Directors are responsible for the management and control of a Company.  They are the controlling minds of the Company.

Under common law principles the fiduciary duties of a director can be summarised as follows:

  • To act in good faith and for a proper purpose;
  • To exercise care, skill and diligence;
  • To exercise the powers for the purpose for which they were conferred; and
  • Avoid conflicts of interest.

In addition to the fiduciary duties owed by directors at common law as outlined above, the Corporations Act imposes extra statutory duties which to a large extent restate and reinforce the common law duties imposed on directors.  What is not widely known is the existence in our law of the so-called “business judgment rule” which is contained in section 180(2) of the Corporations Act.  The business judgment rule states, as a general rule, that if a director acts with care and diligence which is reasonably expected of a person with their knowledge and experience and if they act in good faith and for the benefit of the Company, then they will be exercising their duties and obligations to the Company correctly.

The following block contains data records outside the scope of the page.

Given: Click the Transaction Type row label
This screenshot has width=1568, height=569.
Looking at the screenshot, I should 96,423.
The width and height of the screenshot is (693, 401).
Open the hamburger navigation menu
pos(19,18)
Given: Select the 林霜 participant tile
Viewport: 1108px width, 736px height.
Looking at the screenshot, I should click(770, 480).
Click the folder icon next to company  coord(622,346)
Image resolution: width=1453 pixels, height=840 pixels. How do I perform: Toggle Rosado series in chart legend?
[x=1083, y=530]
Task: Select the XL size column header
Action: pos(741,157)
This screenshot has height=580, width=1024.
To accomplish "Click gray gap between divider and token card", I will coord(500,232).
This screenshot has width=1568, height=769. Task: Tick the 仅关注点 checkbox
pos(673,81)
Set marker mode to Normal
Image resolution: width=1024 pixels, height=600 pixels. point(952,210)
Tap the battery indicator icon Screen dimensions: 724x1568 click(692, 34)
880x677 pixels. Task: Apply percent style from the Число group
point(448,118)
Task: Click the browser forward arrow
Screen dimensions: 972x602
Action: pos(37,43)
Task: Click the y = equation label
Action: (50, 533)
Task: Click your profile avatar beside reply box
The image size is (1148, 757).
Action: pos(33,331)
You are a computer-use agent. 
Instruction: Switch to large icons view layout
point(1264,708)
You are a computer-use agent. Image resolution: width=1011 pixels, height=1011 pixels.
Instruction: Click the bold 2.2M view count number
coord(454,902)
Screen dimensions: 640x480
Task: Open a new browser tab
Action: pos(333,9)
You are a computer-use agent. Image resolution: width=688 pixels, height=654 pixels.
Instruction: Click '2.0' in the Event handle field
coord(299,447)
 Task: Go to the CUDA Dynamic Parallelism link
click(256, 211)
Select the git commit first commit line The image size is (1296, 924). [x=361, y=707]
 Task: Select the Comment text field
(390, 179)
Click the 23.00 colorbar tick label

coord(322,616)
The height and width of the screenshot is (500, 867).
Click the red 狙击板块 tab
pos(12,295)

More to the point, a director of a Company will have met the requirements under the business judgment rule if they:

  • Make the particular business judgment in good faith and for a proper purpose;
  • Do not have a material personal interest in the subject matter of that judgment;
  • Inform themselves about the subject matter of the judgment to extent they reasonably believe to be appropriate; and
  • Rationally believe that the judgment is in the best interest of the Company.

While the purpose of the business judgment rule is to provide directors with an indemnity from personal liability for breaches of their statutory and general law duties of care and diligence, this defence will only apply if the decision making process is not flawed.  However, if a director departs from the principles of the business judgement rule, he or she will not have the protection afforded by the legislation and could be exposed to personal liability via litigation where it is alleged there has been a failure in the decision making process and the Company has suffered loss or damage as a result.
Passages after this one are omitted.